= Beginning of Section =

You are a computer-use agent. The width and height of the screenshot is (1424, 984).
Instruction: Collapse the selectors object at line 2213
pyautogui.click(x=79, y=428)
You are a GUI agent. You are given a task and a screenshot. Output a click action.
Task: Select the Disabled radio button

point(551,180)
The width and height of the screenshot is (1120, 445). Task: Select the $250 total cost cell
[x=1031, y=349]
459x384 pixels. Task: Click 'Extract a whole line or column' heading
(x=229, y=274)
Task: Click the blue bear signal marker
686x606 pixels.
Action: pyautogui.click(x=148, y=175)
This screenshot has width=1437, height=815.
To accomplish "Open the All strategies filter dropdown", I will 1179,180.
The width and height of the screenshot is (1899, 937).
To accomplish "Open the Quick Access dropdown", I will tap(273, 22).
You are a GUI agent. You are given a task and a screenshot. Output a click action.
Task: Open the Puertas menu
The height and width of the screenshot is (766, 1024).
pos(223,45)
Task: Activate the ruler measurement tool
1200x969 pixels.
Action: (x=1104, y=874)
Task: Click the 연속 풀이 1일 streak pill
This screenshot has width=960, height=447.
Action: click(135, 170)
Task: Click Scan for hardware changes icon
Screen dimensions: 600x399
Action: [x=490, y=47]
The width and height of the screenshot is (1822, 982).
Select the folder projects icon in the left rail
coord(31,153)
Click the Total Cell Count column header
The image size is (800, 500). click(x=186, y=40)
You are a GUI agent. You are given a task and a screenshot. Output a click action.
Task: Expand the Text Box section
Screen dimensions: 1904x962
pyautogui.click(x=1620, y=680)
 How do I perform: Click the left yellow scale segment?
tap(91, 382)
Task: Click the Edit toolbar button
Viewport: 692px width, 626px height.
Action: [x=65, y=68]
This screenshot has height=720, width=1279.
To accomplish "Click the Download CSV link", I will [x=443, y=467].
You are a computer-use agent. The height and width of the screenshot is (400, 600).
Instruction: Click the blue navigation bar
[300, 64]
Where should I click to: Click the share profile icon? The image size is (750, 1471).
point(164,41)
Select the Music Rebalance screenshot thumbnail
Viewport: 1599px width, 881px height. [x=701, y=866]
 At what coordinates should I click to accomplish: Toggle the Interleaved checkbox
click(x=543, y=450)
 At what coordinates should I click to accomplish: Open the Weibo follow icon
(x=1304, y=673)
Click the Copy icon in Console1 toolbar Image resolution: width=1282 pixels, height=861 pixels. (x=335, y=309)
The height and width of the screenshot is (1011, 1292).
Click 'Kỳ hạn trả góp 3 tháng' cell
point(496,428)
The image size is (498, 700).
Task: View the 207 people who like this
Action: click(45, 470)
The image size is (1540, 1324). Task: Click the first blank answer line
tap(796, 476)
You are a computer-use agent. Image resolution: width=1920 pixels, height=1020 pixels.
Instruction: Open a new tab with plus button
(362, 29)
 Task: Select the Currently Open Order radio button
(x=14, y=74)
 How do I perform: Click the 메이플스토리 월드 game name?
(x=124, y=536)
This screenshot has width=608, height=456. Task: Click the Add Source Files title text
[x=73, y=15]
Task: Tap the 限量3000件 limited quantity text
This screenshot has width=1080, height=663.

= End of Section =

» PROMPT: Go through the records above, find every line with the word "computer", and list those lines.

» RESULT FOR THIS EXERCISE:
You are a computer-use agent. The width and height of the screenshot is (1424, 984).
You are a computer-use agent. The height and width of the screenshot is (400, 600).
You are a computer-use agent. Image resolution: width=1920 pixels, height=1020 pixels.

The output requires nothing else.